### Task item:
Please repeat exactly the lines from the one containing "The width and" to the end of the entries below, both included, and omit all pictures.

### Record extracts:

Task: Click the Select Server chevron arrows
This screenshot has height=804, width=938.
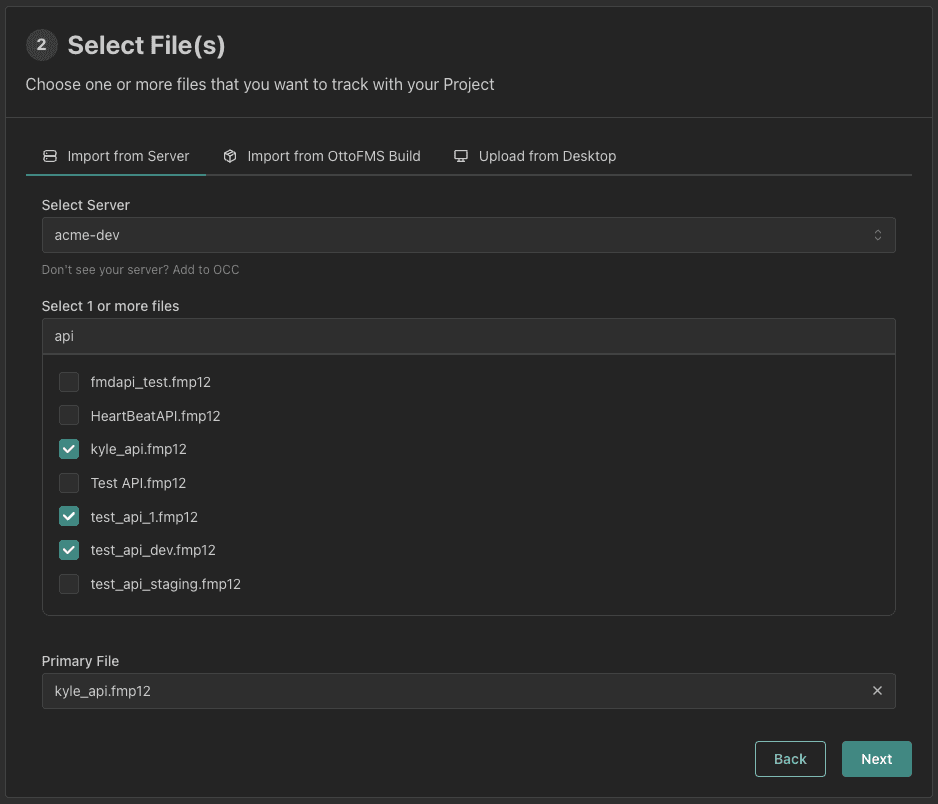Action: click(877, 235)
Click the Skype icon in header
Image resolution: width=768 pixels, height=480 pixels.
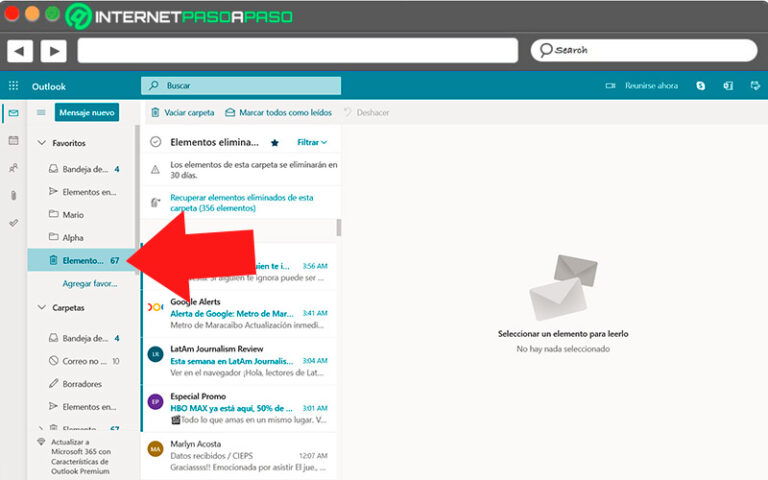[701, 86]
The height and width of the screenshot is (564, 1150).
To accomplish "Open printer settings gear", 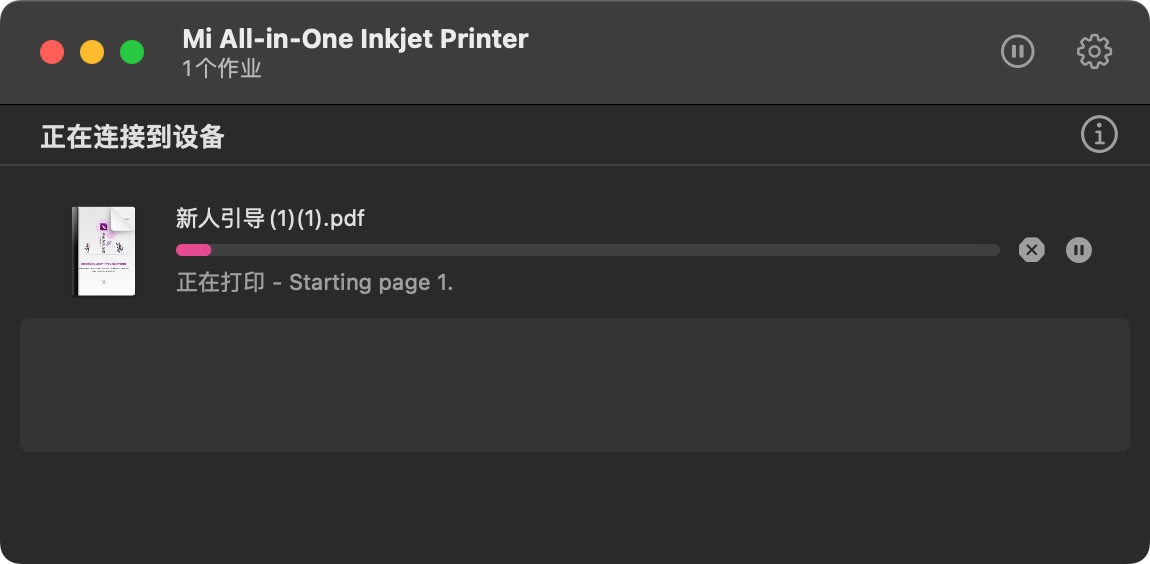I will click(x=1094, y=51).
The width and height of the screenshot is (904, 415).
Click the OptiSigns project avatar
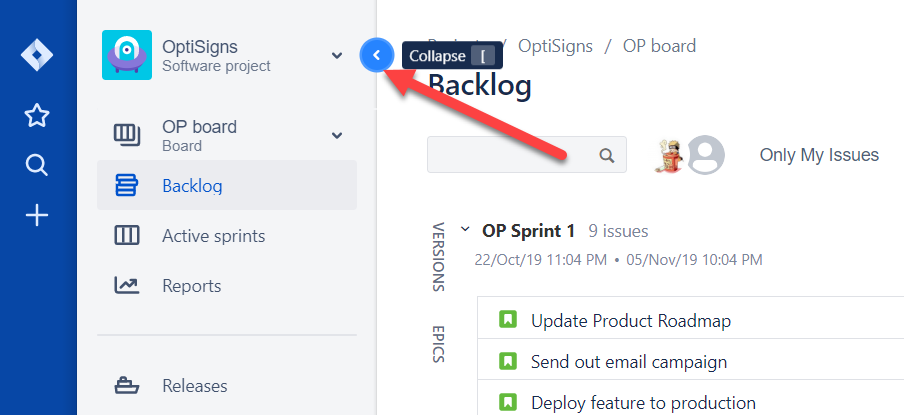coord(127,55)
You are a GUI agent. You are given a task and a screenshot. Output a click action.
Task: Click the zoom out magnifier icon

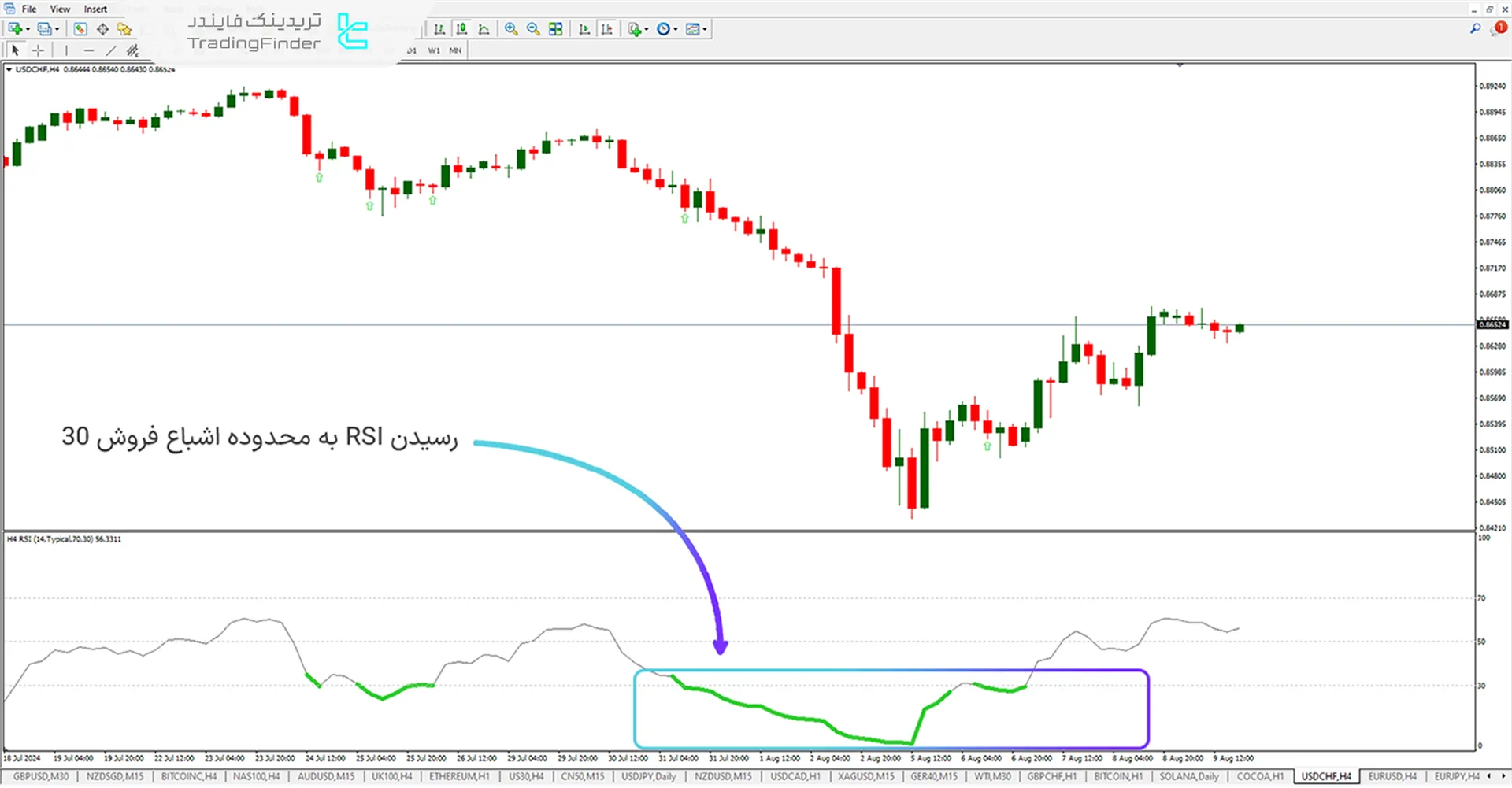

### Written response:
The width and height of the screenshot is (904, 415).
Click the OptiSigns project avatar
coord(127,55)
You are a GUI agent. You are given a task and a screenshot. Output a click action.
Task: Click the zoom out magnifier icon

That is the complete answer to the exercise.